O presidente da CNBB (Conferência Nacional dos
Bispos do Brasil), cardeal D. Sérgio da Rocha, afirmou que "a crise
política não pode continuar”; ele afirma que a entidade não se manifesta
sobre a situação de Michel Temer seguindo a tradição de não se
pronunciar sobre governos e partidos, mas tem acompanhado de perto os
desdobramentos da crise e discutido alternativas como a realização de
eleições diretas; “A corrupção mata”, disse D. Sérgio.Arcebispo de Brasília e presidente da Conferência Nacional dos Bispos do Brasil (CNBB), o cardeal Dom Sérgio da Rocha defendeu uma solução para o impasse político que o Brasil vive hoje: “A crise política não pode continuar”, afirmou.
O cardeal foi taxativo e disse que “A corrupção mata”.

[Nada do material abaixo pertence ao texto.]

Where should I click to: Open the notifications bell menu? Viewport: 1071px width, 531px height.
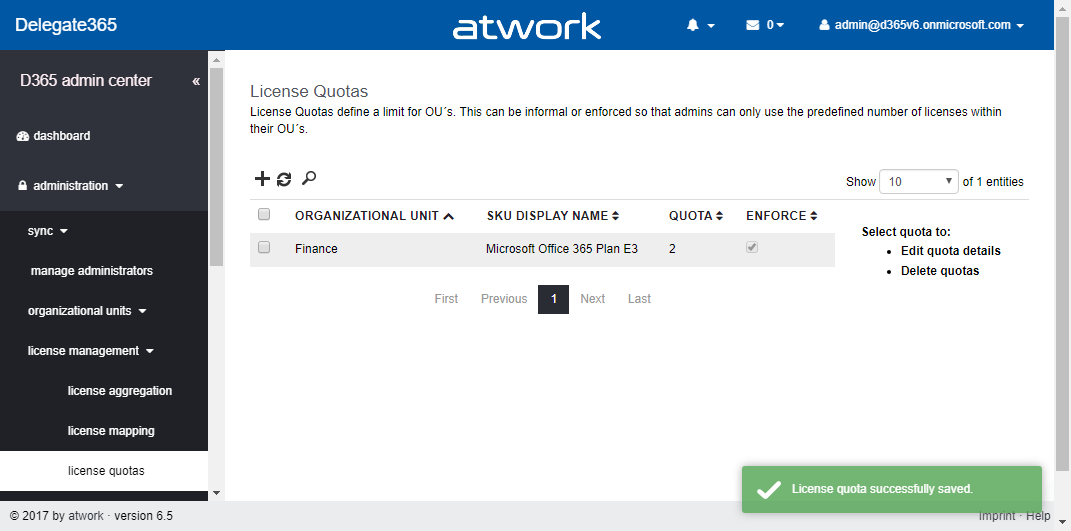[x=700, y=25]
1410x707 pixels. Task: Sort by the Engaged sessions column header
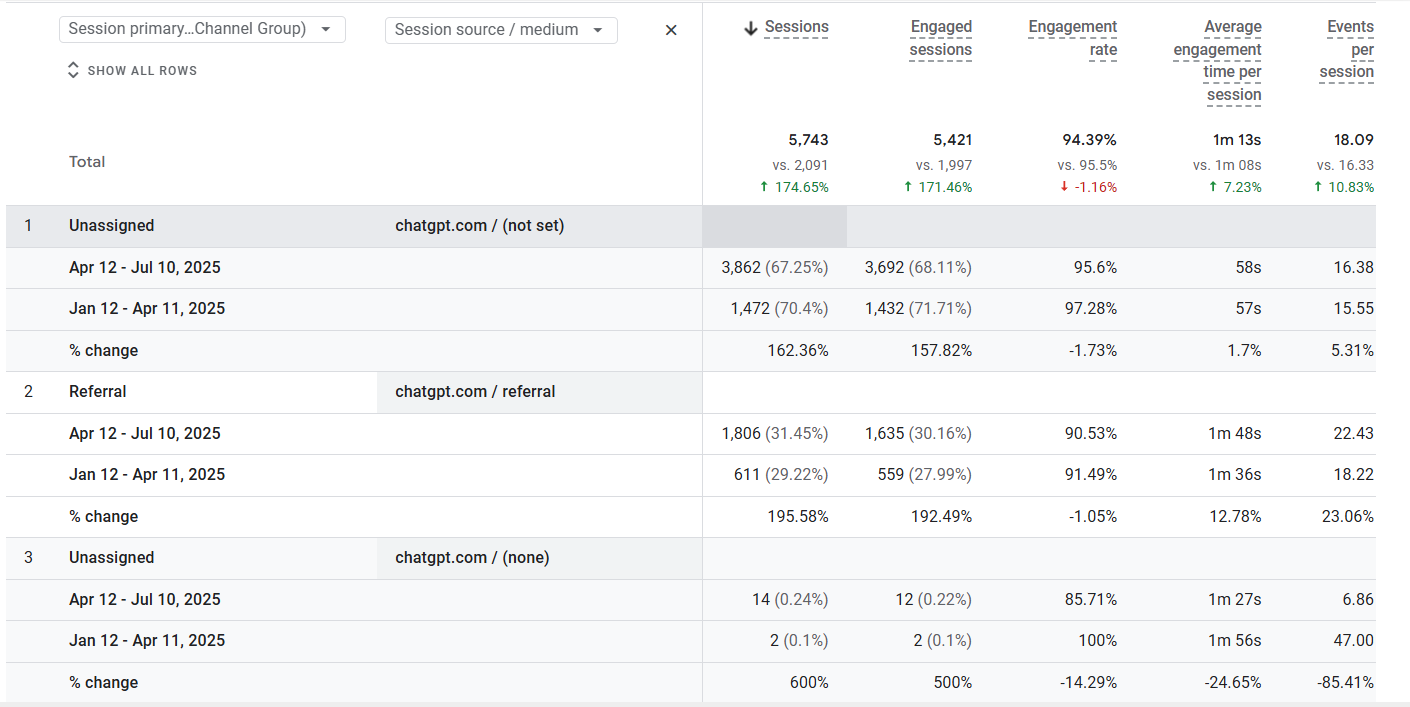[940, 38]
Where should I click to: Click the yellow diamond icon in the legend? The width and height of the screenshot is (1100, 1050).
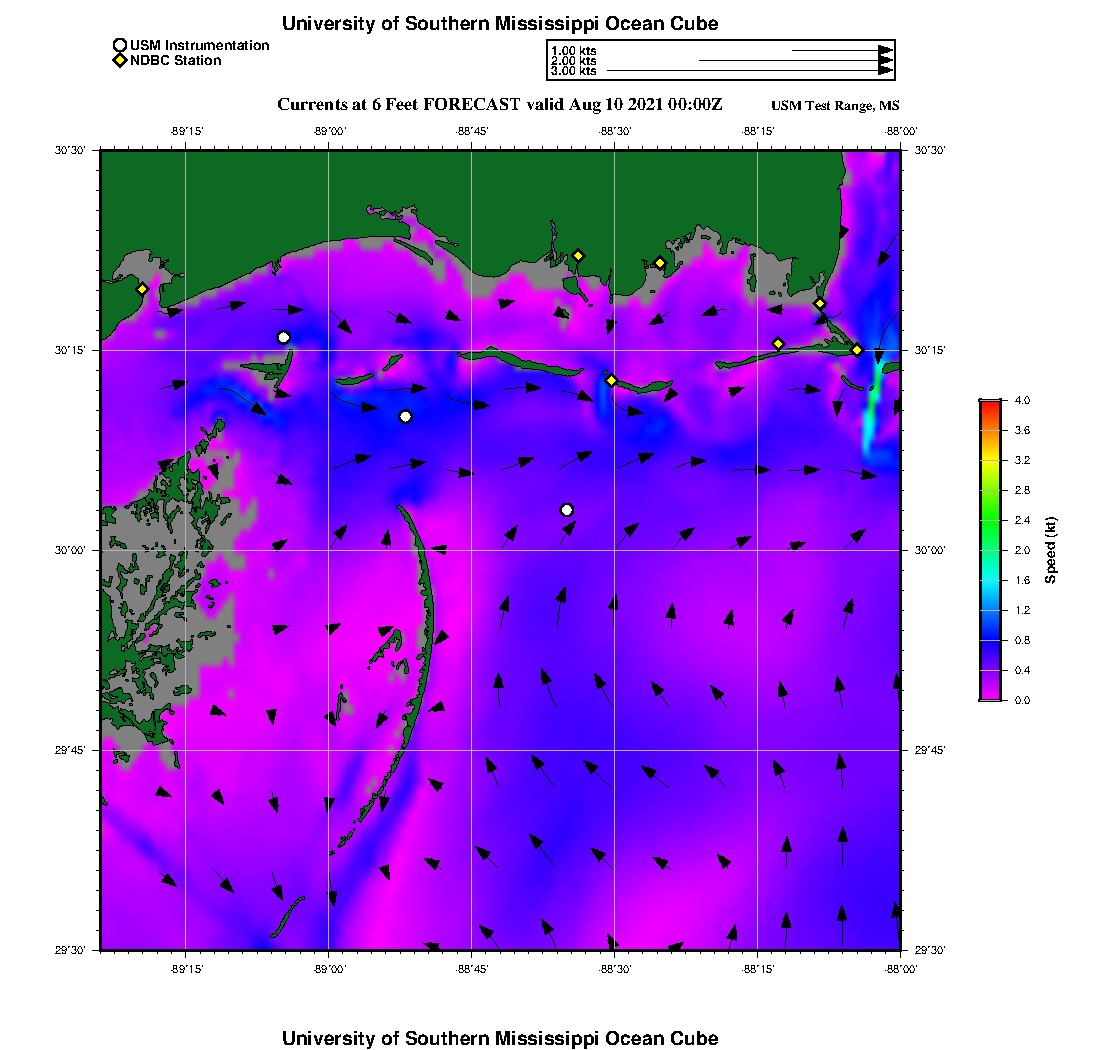click(x=120, y=60)
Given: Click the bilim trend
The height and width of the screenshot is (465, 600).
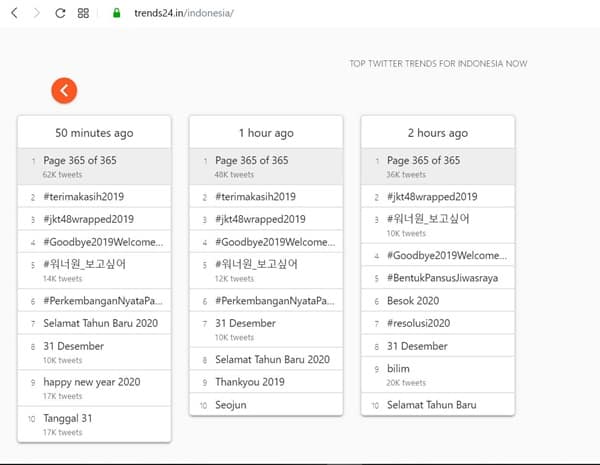Looking at the screenshot, I should 398,369.
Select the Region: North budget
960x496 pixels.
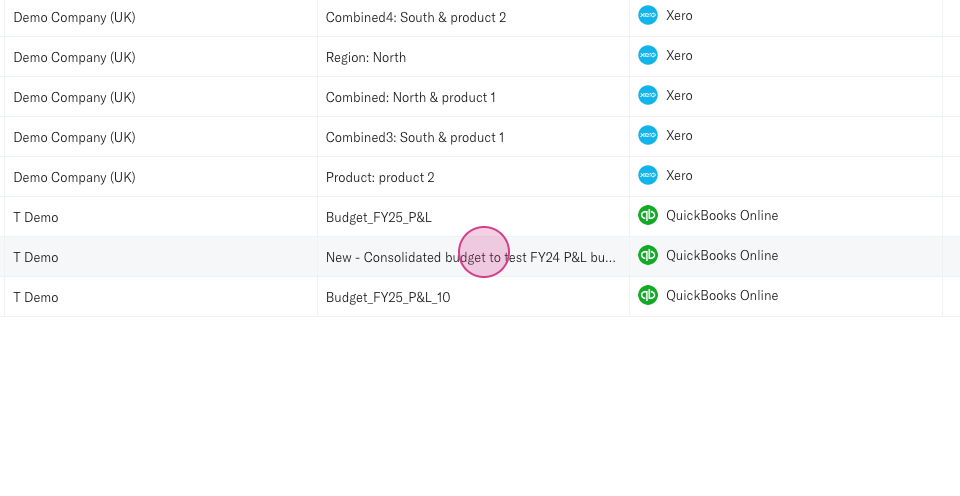[x=366, y=57]
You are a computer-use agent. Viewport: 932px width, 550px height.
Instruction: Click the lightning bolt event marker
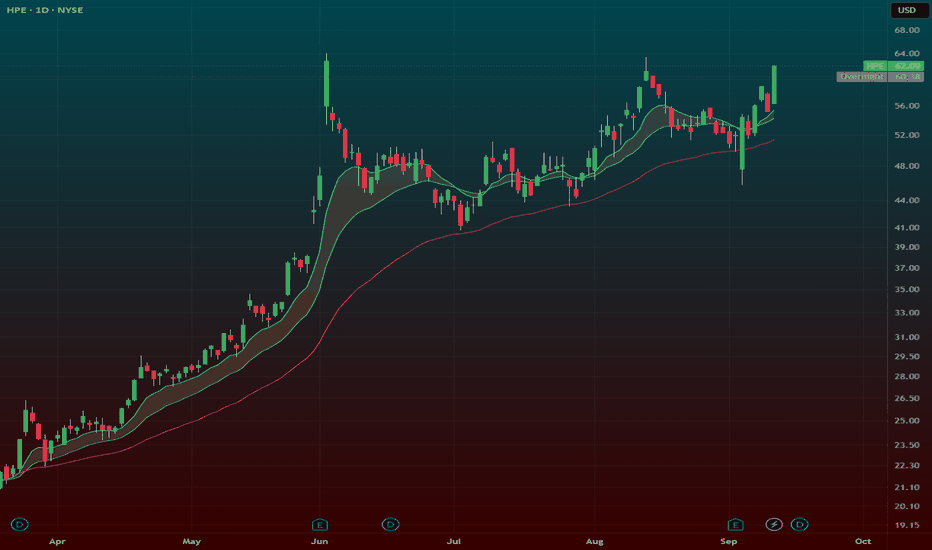[x=774, y=524]
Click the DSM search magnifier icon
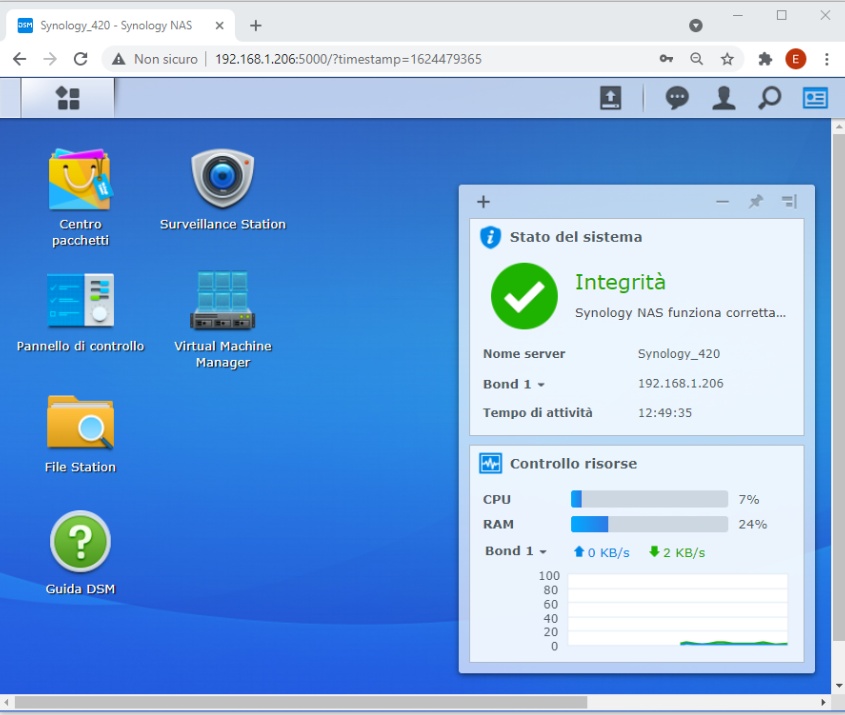 click(769, 97)
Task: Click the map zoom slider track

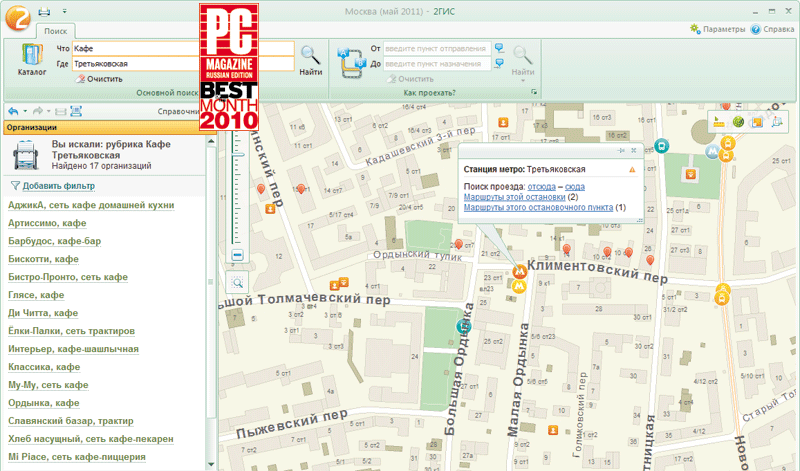Action: (x=236, y=190)
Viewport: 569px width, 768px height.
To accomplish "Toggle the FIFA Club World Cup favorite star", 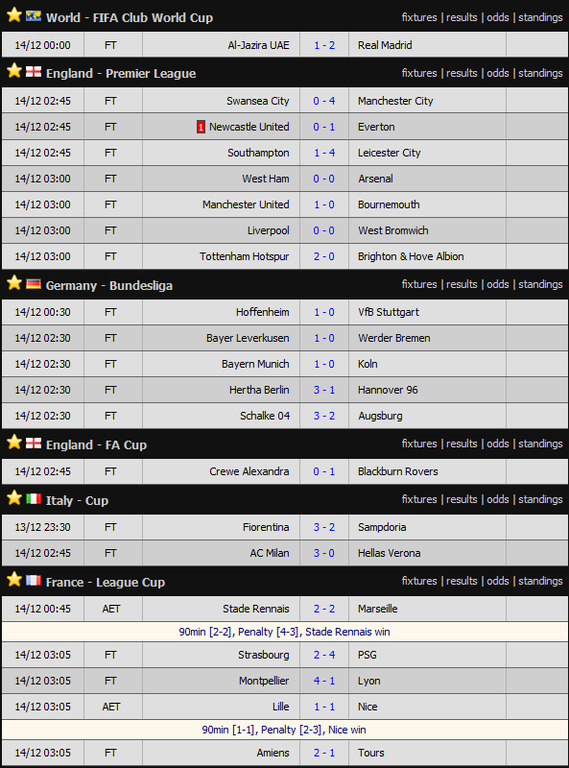I will [14, 15].
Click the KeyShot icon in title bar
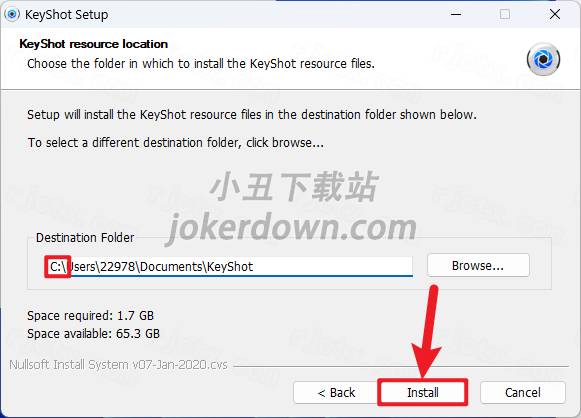 12,14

D. Sérgio da Rocha diz que a entidade não se manifesta sobre a saída de Michel Temer por ter a tradição de não se pronunciar sobre governos e partidos.
"A CNBB não tem se manifestado a respeito desta questão, de acordo com a sua postura habitual de não se pronunciar sobre governos e partidos. Contudo, é evidente que a crise política, agravada pelas denúncias contra o presidente, não pode continuar. Publicamos uma nota sobre a ética na política, enfatizando a necessidade de apuração rigorosa das denúncias de corrupção, dentro dos ditames da lei. No cenário político, especialmente no Congresso Nacional, a vida não pode continuar, com as negociações políticas, como se nada estivesse acontecendo. A alegação de que 'o País não pode parar' não pode servir para justificar a estagnação na corrupção nem a votação apressada de projetos. A corrupção mata. Mata, porque o desvio de recursos implica a negação do direito do povo à saúde, à educação, à segurança, ao emprego, à alimentação."
As informações são de entrevista concedida a Ricardo Galhardo no Estado de S.Paulo.